_Tasks to perform_
- a) In the page text about Mark Vancuren, begin at the words "American politician (born" and stop after "Oklahoma teachers' strike.". Give that passage again with "biology" swapped for "chemistry".
- b) According to the page text about Mark Vancuren, at which high school did he teach and coach?
- c) Write what follows in the page text about Mark Vancuren, picking up after its last sentence.

Member of the Oklahoma House of Representatives from the 74th district
- In office November 15, 2018 – January 1, 2025
- Preceded by: Dale Derby
- Succeeded by: Kevin Wayne Norwood

Personal details
- Born: March 13, 1964 (age 62)
- Citizenship: American Cherokee Nation
- Party: Republican

= Mark Vancuren =

American politician (born 1964)

Mark Vancuren (born March 13, 1964) is an American politician who served in the Oklahoma House of Representatives representing the 74th district from 2018 to 2025. He currently serves as the Tulsa County deputy county commissioner for the 2nd district.

==Biography==
Mark Vancuren is a citizen of the Cherokee Nation. He was a biology teacher and basketball, baseball, golf, and track coach at Owasso High School and participated in the 2018 Oklahoma teachers' strike.

_Supplied information_
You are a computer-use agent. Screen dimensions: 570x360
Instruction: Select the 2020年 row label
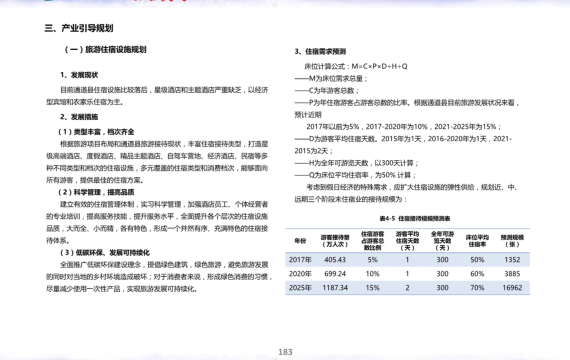[300, 274]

_Results_
- a)
American politician (born 1964)

Mark Vancuren (born March 13, 1964) is an American politician who served in the Oklahoma House of Representatives representing the 74th district from 2018 to 2025. He currently serves as the Tulsa County deputy county commissioner for the 2nd district.

==Biography==
Mark Vancuren is a citizen of the Cherokee Nation. He was a chemistry teacher and basketball, baseball, golf, and track coach at Owasso High School and participated in the 2018 Oklahoma teachers' strike.

- b) Owasso High School

- c)
== Oklahoma House of Representatives ==
Vancuren was elected to the 74th district of the Oklahoma House of Representatives in 2018. In 2024, he voted in favor of a bill that would require adults to show and ID before accessing porn sites. In December 2024 Vancuren announced he would resign from the legislature to serve as Lonnie Sims' deputy county commissioner. He assumed his new office on January 1, 2025. His wife, Sheila Vancuren, was the first candidate to announce for the special election to succeed him.